Files in this directory

File	Description
`tokenizer.pkl`	Pickled `tiktoken.Encoding` (mergeable_ranks, special_tokens, pattern). Load with `RustBPETokenizer.from_directory(this_dir)`.
`token_bytes.pt`	`torch.tensor` of shape `(vocab_size,)`, dtype `int32`: byte length per token id (0 for special tokens). Used for bits-per-byte evaluation.

Training (speedrun)

Script: python -m scripts.tok_train
Args (defaults): --vocab-size=32768, --max-chars=2_000_000_000, --doc-cap=10_000
Data: Base data shards via parquets_iter_batched(split="train") (e.g. 8-shard quick + 370-shard full download)
Report: Tokenizer training stats are logged to the nanochat report (e.g. token_bytes_min/max/mean/std, train_time).

Loading in code

from nanochat.tokenizer import RustBPETokenizer

# From this directory
tokenizer = RustBPETokenizer.from_directory("/home/piren/nanochat/models/tokenizer")

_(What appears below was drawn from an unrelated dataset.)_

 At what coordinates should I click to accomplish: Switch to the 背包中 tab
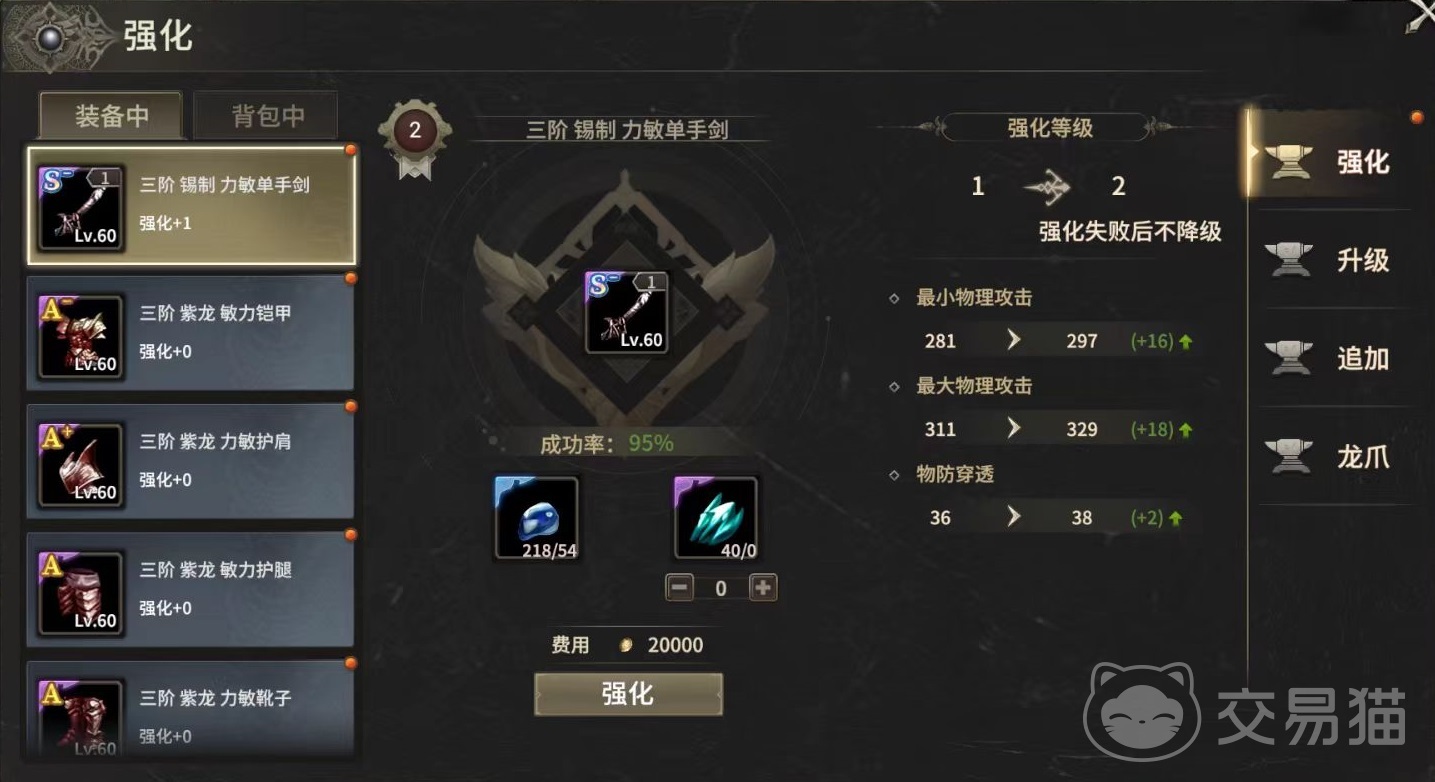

# From default base dir (used by get_tokenizer())
# tokenizer = get_tokenizer()  # uses get_base_dir() + "tokenizer"

To use this copy as the default, set NANOCHAT_BASE_DIR to a path whose tokenizer subdir contains these files, or symlink ~/.cache/nanochat/tokenizer to models/tokenizer.